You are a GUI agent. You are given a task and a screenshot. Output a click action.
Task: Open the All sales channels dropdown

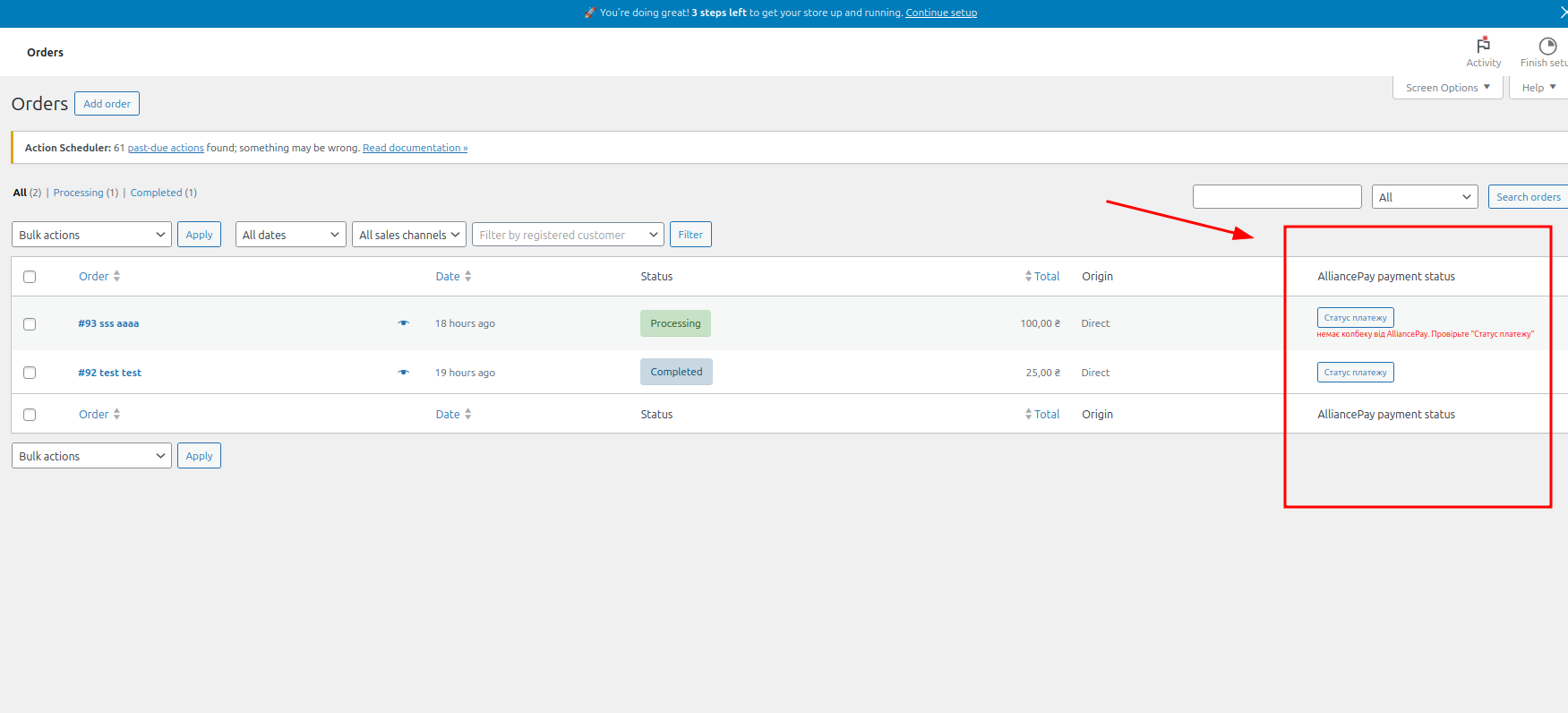(408, 235)
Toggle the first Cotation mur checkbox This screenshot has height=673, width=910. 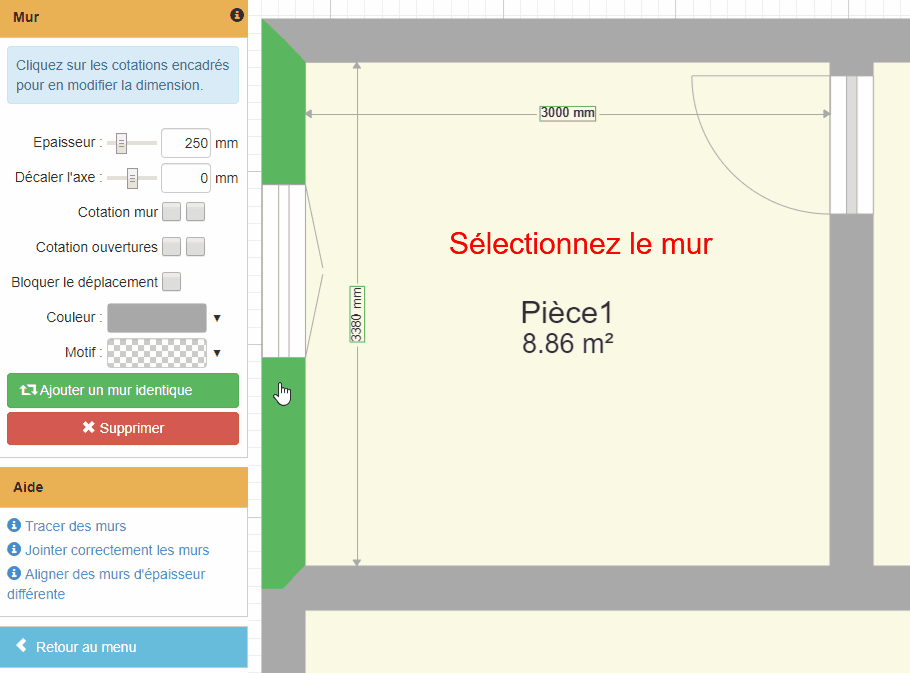click(x=172, y=212)
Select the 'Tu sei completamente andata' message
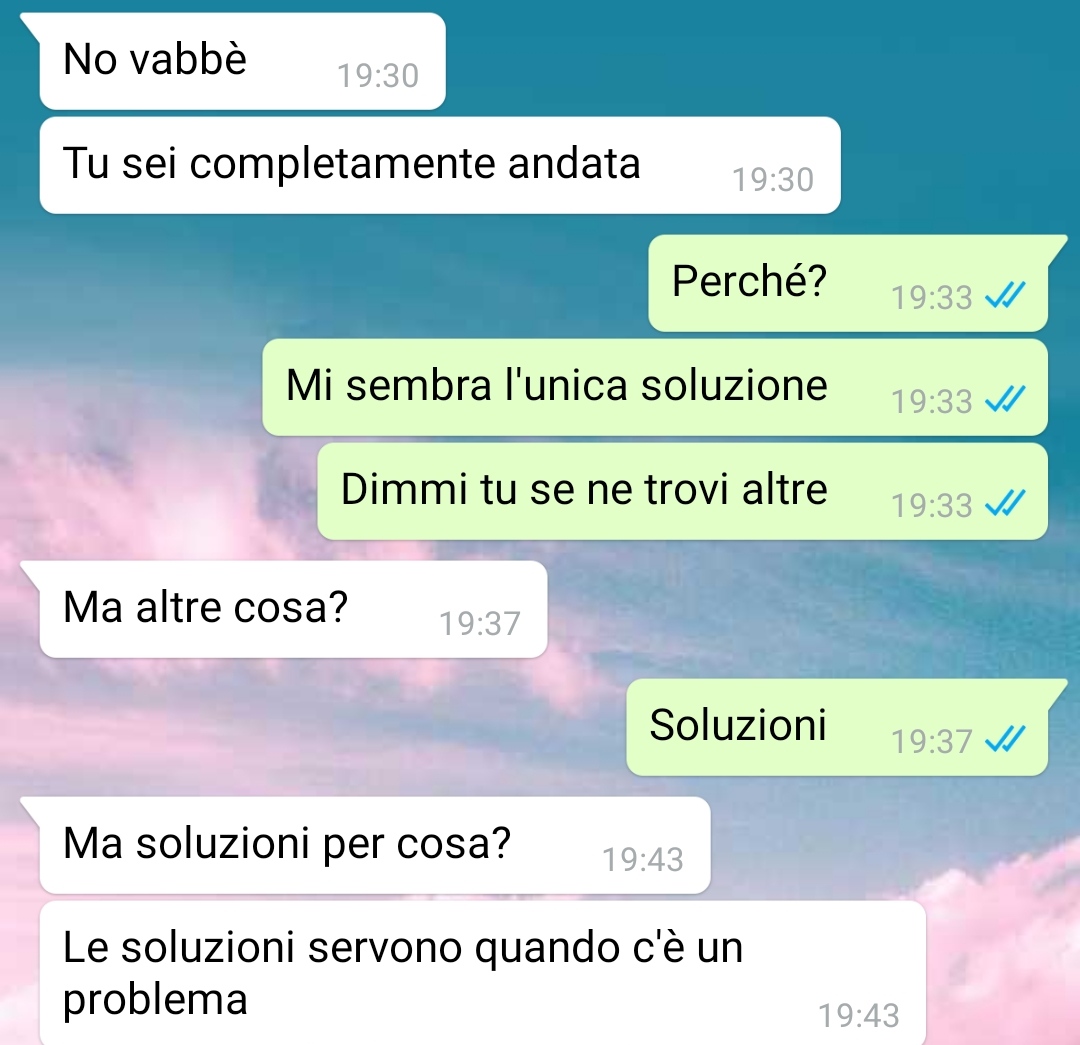The image size is (1080, 1045). 440,165
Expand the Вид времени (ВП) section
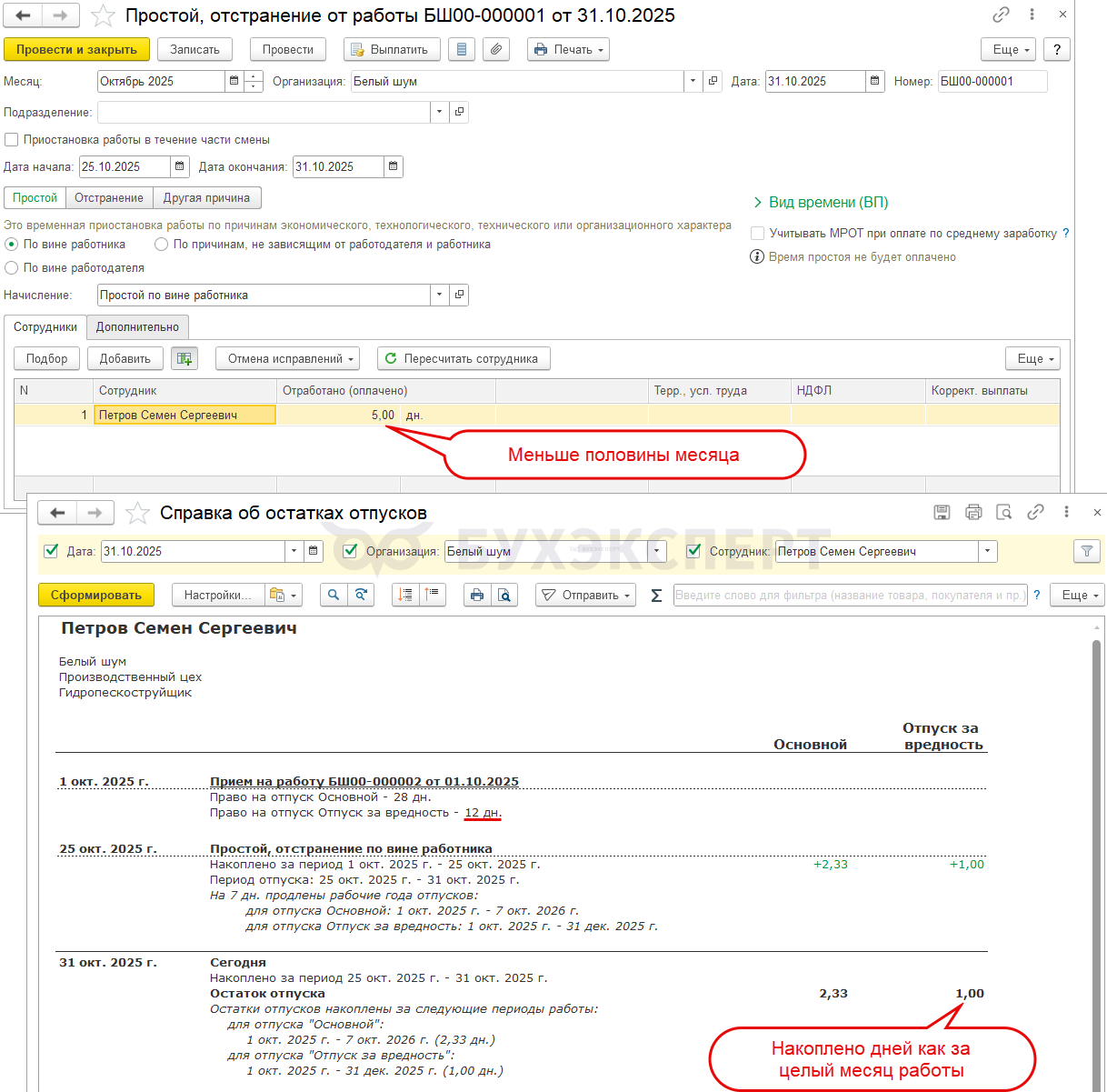Image resolution: width=1107 pixels, height=1092 pixels. pos(820,203)
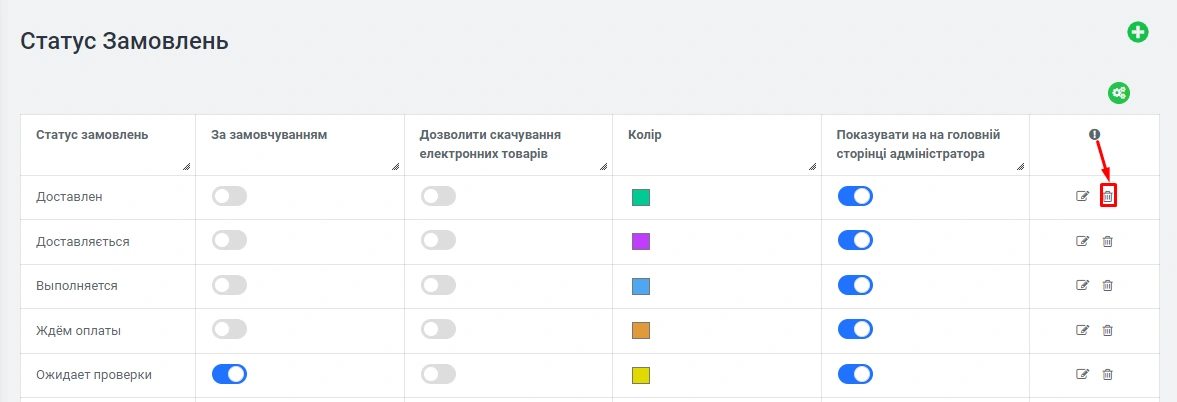Image resolution: width=1177 pixels, height=402 pixels.
Task: Enable default toggle for Доставлен
Action: pos(230,197)
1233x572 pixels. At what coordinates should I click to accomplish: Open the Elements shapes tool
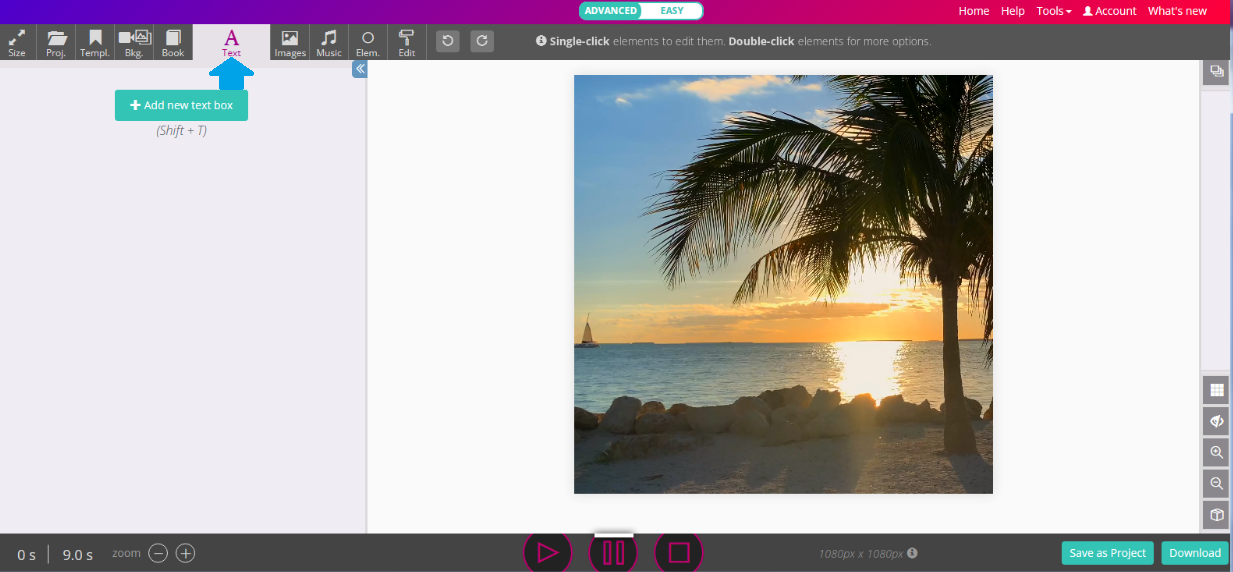click(x=368, y=43)
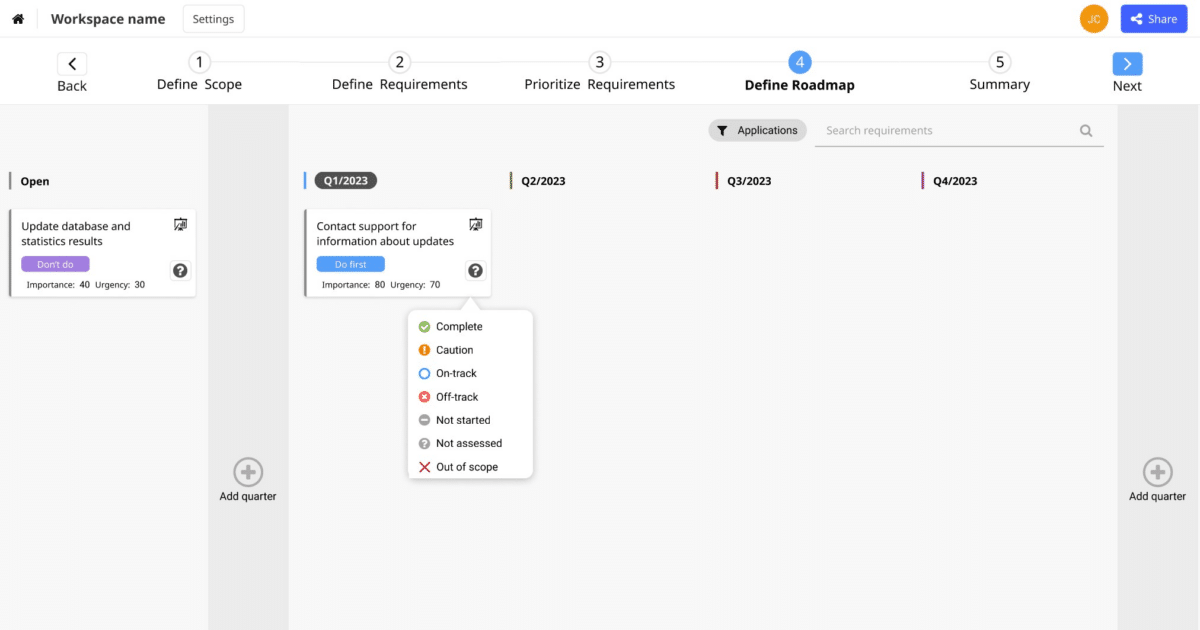
Task: Mark requirement as Out of scope
Action: (466, 467)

Work request ->
Nothing but the lines from the line holding "Select the 'Tu" through the last line of the entries above is to be reproduced, exactly and without pictures.

Solution ->
Select the 'Tu sei completamente andata' message
The image size is (1080, 1045). 440,165
Expand the Вид времени (ВП) section
Image resolution: width=1107 pixels, height=1092 pixels. pos(820,203)
Image resolution: width=1177 pixels, height=402 pixels.
Task: Enable default toggle for Доставлен
Action: pos(230,197)
1233x572 pixels. At what coordinates should I click to accomplish: Open the Elements shapes tool
click(x=368, y=43)
Task: Mark requirement as Out of scope
Action: (466, 467)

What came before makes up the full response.